The fight/flight/freeze response seems connected with Chronic Fatigue Syndrome (CFS). It may be chronically activated and connected with many of the typical symptoms of CFS.
Although this is well-known in the CFS world, we don’t many specifics or the why or how or what to do about it.
When the flight/fight/freeze (FFF) response is activated…..
The eyes dilate. Light sensitivity is typical for CFS.
The heart works harder. Faster, stronger, and sometimes irregular heartbeat is relatively common for CFS.
Digestion is inhibited. Many with CFS have digestive problems.
Sexual function is reduced. Again, common in CFS.
There is heightened sensitivity to any stimuli. Hypersensitivity to sound, movement (around us), and chemicals is typical for CFS.
Higher cognitive functions are reduced. The body’s resources are used for more immediate concerns. Reduced higher cognitive function (executive functions) is a core symptom of CFS.
Sleep has low priority and the FFF response counteracts sleep. Sleep problems of all sorts are common with CFS. (Difficulty falling asleep, staying asleep, and don’t feel refreshed after sleep.)
Sweat secretion is activated. Increased sweating and cold sweat is common with CFS. As is temperature dysregulation.
There is less blood to the skin and kidneys. People with CFS often have white spots in the hands and fingers. I wonder if that’s connected to reduced blood flow? (Also, in Vortex Healing, weak and infected kidneys is one of the first things they work on.)
And finally, if the FFF response is chronically activated, you’d expect to see fatigue. And that’s another core symptom of CFS.
More in general, while the flight and fight response seems chronically active and may account for many of the symptoms, the condition also looks a lot like freeze (need for rest, isolation, etc.).
How can we make use of knowing about the FFF / CFS connection?
For me, it helps me feel less weird. I see that many of my symptoms make sense in the light of a chronically activated FFF response.
And anything that reduces the FFF response is helpful, like mindfulness, gentle yoga, and (skilled, gradual) work on stressful thoughts and underlying trauma.
This also explains why therapeutic tremoring has helped many with CFS. By releasing chronic tension and trauma out of the system, the chronic FFF response relaxes a bit and this helps the system recover and function more normally.
When it comes to the modality I currently find most helpful (Vortex Healing), I plan to focus more on my FFF response.
Why do we see a FFF / CFS connection? I am not sure. CFS often follows an infection like mononucleosis. I wonder if the body’s response to the infection somehow leads to a chronically active FFF response?
Note: I intentionally used the more broad FFF term as I didn’t want to focus too much on any single component of it. FFF involves more than any single system in our bodies and far more than what we currently are aware of. For instance, there is this recent article about the role of the bones in FFF: Bone, not adrenaline, drives fight or flight response.

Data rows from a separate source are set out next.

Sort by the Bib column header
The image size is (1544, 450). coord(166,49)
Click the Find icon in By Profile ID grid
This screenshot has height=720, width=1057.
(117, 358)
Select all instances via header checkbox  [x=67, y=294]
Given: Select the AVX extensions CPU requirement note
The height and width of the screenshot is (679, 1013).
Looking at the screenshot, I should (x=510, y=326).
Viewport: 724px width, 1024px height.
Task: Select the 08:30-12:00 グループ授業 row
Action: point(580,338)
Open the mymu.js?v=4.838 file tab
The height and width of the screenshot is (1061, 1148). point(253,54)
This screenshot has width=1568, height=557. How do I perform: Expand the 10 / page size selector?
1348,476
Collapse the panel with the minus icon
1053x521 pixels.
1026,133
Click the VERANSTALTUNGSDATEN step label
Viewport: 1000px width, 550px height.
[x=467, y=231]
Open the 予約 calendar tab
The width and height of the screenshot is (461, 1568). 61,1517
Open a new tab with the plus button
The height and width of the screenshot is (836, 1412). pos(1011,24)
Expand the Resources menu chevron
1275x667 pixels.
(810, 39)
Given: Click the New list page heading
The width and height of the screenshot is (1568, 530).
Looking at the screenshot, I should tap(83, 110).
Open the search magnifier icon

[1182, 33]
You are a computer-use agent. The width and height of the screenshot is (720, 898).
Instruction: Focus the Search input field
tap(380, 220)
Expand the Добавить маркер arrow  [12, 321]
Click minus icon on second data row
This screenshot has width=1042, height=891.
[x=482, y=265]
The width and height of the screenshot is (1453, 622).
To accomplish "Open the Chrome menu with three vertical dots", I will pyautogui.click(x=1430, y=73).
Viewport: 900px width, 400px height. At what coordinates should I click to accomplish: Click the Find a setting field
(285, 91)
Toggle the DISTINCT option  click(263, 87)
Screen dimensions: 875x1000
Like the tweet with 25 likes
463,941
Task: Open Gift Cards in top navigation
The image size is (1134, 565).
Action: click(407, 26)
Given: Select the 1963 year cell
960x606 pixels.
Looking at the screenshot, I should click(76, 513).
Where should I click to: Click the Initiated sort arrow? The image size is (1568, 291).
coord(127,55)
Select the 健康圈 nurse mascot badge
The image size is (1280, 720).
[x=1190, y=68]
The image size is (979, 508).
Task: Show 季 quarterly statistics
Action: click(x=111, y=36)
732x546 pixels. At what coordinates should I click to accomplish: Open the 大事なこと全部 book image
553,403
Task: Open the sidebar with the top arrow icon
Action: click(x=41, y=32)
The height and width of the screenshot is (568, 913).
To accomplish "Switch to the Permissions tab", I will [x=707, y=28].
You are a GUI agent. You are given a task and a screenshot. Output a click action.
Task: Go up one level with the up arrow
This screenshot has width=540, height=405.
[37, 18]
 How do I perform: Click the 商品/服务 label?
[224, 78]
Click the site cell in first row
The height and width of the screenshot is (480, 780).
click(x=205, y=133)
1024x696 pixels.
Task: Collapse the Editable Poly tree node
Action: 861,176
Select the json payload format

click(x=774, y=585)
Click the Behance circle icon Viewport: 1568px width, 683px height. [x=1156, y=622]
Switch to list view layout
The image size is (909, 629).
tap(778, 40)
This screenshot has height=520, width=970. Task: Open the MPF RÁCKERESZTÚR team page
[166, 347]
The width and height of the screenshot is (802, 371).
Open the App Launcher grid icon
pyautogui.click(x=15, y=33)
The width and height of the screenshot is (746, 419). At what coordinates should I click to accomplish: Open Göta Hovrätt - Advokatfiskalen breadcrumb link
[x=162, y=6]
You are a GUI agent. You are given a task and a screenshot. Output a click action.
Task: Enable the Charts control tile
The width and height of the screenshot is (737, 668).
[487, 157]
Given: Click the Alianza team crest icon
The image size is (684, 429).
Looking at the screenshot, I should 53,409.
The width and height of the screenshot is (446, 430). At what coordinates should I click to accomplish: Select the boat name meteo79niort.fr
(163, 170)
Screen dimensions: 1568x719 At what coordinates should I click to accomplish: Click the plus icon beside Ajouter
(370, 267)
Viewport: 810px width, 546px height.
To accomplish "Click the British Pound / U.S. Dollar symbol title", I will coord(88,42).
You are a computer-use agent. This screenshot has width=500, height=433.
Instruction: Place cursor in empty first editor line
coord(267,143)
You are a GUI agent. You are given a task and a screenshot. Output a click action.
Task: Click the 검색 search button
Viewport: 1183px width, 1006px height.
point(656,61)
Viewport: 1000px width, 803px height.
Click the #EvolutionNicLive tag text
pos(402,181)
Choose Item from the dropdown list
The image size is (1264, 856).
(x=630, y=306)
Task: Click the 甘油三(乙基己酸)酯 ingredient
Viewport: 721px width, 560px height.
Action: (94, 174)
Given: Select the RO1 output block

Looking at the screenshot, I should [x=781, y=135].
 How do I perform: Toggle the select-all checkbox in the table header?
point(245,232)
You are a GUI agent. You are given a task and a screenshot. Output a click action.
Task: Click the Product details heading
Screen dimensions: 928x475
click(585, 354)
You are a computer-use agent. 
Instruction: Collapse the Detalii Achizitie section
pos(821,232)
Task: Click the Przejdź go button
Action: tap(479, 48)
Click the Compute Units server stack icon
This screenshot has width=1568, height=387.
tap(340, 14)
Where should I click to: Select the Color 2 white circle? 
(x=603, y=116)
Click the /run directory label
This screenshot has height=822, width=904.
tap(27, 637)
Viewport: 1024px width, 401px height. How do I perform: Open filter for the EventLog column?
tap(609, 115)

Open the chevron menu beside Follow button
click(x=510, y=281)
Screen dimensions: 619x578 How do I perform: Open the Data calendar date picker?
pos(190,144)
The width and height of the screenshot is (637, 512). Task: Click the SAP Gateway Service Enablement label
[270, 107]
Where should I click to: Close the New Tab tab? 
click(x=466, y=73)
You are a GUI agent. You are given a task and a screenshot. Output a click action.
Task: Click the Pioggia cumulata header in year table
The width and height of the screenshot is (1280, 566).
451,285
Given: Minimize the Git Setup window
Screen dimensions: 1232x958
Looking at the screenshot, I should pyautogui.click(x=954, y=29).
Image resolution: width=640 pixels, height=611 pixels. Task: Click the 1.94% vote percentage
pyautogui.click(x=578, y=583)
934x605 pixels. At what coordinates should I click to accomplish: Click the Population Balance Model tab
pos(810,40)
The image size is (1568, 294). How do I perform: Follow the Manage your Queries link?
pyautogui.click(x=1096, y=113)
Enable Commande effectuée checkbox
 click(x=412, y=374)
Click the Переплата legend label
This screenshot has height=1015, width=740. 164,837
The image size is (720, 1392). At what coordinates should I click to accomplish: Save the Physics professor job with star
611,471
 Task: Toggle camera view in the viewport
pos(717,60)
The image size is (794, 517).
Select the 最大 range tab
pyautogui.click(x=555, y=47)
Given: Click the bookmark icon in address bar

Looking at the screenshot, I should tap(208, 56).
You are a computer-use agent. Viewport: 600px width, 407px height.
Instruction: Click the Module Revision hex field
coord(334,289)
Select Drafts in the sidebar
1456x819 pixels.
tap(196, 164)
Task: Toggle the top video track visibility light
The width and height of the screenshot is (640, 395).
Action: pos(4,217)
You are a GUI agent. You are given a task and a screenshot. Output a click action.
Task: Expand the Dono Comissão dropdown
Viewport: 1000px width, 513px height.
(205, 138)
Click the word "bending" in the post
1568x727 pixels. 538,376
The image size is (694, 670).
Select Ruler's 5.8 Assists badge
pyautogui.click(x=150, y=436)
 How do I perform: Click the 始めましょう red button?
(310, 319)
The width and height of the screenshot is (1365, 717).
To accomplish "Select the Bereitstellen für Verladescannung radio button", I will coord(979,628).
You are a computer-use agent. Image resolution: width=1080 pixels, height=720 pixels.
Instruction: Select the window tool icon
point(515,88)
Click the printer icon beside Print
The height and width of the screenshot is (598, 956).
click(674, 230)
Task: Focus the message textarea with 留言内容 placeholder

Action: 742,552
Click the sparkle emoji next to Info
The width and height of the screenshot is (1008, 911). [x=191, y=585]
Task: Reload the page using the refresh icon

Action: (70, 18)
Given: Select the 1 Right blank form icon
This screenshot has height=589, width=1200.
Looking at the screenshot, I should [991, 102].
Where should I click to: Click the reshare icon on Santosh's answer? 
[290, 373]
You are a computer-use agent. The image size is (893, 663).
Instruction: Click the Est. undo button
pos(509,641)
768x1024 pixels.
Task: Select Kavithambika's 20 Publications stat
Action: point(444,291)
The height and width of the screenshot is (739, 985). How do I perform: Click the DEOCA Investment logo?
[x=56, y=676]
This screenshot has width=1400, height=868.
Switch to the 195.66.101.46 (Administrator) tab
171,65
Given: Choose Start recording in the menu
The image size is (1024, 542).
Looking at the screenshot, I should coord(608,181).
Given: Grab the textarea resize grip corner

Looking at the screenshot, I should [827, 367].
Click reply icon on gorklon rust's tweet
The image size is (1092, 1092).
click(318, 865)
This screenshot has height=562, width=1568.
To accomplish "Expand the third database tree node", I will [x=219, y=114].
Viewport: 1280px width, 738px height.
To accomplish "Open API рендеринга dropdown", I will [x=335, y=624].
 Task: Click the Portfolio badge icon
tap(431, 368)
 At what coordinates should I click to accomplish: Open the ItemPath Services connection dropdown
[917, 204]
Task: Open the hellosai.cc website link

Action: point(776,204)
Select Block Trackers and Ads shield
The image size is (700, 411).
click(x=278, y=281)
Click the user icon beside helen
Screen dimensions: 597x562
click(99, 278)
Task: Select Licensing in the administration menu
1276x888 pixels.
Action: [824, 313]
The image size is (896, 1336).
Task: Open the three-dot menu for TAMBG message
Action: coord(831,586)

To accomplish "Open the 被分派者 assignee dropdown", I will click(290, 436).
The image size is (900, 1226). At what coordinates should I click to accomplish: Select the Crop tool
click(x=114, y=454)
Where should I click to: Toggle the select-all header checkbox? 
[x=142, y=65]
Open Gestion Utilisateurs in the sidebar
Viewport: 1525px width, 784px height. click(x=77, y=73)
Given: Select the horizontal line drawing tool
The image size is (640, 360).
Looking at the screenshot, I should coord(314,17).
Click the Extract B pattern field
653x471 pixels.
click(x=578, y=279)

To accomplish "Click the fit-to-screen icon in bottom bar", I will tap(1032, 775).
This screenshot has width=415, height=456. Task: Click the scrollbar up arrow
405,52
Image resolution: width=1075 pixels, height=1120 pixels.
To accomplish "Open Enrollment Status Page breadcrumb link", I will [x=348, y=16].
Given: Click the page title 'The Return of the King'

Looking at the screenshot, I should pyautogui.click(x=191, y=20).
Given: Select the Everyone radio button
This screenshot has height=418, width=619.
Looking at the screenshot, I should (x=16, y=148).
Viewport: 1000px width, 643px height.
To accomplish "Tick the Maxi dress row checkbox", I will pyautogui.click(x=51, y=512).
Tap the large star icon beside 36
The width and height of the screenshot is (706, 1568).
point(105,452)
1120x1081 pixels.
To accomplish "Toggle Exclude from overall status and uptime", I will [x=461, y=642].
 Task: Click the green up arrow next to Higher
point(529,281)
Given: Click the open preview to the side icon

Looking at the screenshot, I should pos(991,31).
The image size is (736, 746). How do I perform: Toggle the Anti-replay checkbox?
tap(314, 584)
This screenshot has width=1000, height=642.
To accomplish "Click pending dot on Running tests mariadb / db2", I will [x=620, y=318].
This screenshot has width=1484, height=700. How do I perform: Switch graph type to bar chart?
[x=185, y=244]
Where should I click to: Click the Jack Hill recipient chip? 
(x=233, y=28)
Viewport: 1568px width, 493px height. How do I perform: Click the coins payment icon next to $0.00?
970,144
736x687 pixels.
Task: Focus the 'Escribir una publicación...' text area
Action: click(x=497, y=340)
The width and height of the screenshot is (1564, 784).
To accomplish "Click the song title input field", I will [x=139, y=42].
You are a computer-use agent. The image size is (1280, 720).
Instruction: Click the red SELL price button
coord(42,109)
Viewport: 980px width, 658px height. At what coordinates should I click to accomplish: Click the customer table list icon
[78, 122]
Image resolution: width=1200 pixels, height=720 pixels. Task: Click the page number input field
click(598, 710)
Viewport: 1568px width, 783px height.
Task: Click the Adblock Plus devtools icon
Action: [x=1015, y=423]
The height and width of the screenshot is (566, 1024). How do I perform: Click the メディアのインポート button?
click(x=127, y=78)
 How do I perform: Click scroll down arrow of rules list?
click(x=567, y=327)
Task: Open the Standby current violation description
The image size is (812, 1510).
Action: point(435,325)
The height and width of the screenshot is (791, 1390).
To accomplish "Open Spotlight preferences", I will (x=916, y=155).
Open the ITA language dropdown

Update December 2019: I just found an article on possible damage to the brain stem in people with CFS/ME. This is very interesting and can explain why the flight/fight/freeze response is chronically active for many with CFS. A virus and/or inflammation may have damaged the brain stem, which in turn causes the FFF response to be chronically “on”.
Update April 2020: Something felt off in the way I looked at flight/fight/freeze and CFS and I felt I was missing something. What I was missing was a fourth way of responding: fold. It seems that CFS is more connected with the fold response. It’s one way of folding.